Chief State Councilor
- In office 4 February 1469 – 27 September 1469
- Appointed by: King Sejo
- Preceded by: Pak Wŏnhyŏng
- Succeeded by: Hong Yunsŏng
- In office 26 November 1466 – 9 May 1467
- Appointed by: King Yejong
- Preceded by: Ku Ch'igwan
- Succeeded by: Hwang Susin

Left State Councilor
- In office 30 May 1474 – 22 April 1476
- Appointed by: King Seongjong
- Preceded by: Ch'oe Hang
- Succeeded by: Cho Sŏngmun
- In office October 11, 1463 – March 30, 1464
- Appointed by: King Sejo
- Preceded by: Kwŏn Ram
- Succeeded by: Ku Ch'igwan

Right State Councilor
- In office June 17, 1462 – October 11, 1463
- Appointed by: King Sejo
- Preceded by: Kwŏn Ram
- Succeeded by: Ku Ch'igwan

Personal details
- Born: 26 November 1415 Hansŏng, Joseon
- Died: 28 November 1487 (aged 72) Gwangju-mok, Gyeonggi Province, Joseon
- Spouse(s): Lady, of the Yeoheung Min clan
- Children: Queen Jangsun Queen Gonghye
- Parents: Han Ki (father); Lady, of the Yeoju Yi clan (mother);

Korean name
- Hangul: 한명회
- Hanja: 韓明澮
- RR: Han Myeonghoe
- MR: Han Myŏnghoe

Art name
- Hangul: 압구정, 압구, 사우당
- Hanja: 狎鷗亭, 狎鷗, 四友堂
- RR: Apgujeong, Apgu, Saudang
- MR: Apkujŏng, Apku, Saudang

Courtesy name
- Hangul: 자준
- Hanja: 子濬
- RR: Jajun
- MR: Chajun

Posthumous name
- Hangul: 충성
- Hanja: 忠成
- RR: Chungseong
- MR: Ch'ungsŏng

= Han Myŏnghoe =

Korean politician (1415–1487)

Han Myŏnghoe (26 November 1415 – 28 November 1487) was a Korean politician and soldier during the Joseon period.

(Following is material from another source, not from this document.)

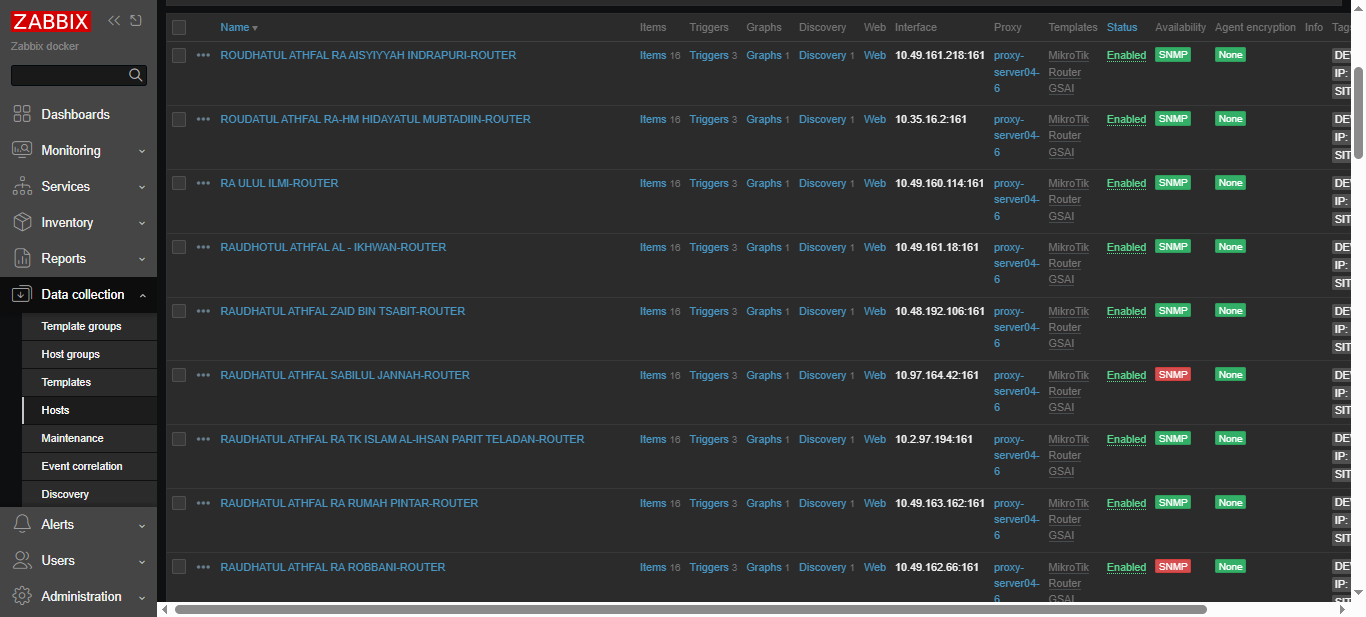The height and width of the screenshot is (617, 1366).
Task: Open the Inventory section via its icon
Action: (22, 222)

He was the most trusted tactician of Grand Prince Suyang during the 1453 coup and the subsequent events that resulted in Suyang becoming King Sejo. He was listed as a first rank meritorious subject in 1453 and in 1455.

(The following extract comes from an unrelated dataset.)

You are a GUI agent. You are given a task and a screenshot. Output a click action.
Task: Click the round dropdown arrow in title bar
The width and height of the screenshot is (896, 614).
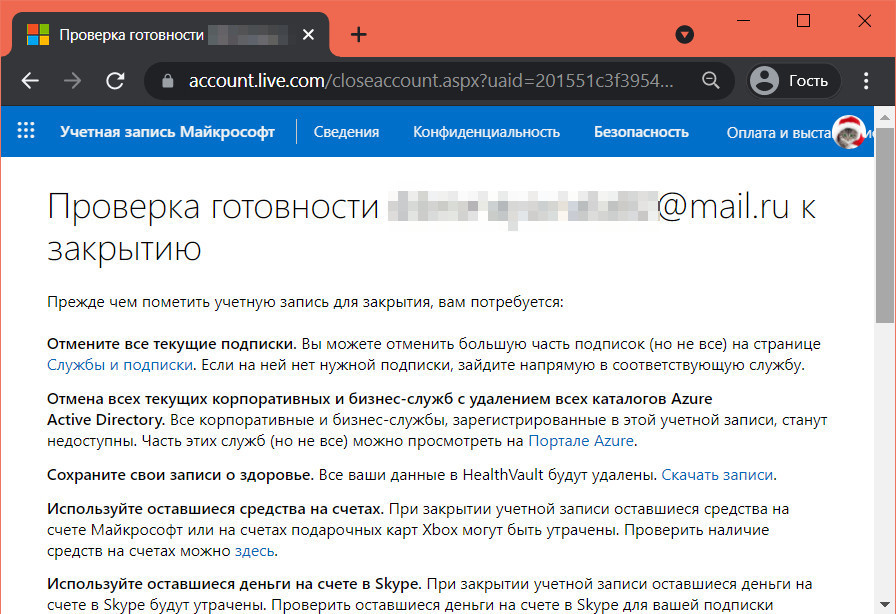pos(685,35)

In 1460, his third legitimate daughter married Crown Prince Hwang (the future King Yejong). Between 1466 and 1467, Han Myŏnghoe served as chief state councilor, and his fourth legitimate daughter married Prince Jalsan (the future King Seongjong).

In 1468, Crown Prince Hwang became the eighth monarch of Joseon, Han Myŏnghoe's daughter was posthumously honoured as Queen Jangsun, and Han Myŏnghoe himself was reappointed chief state councilor.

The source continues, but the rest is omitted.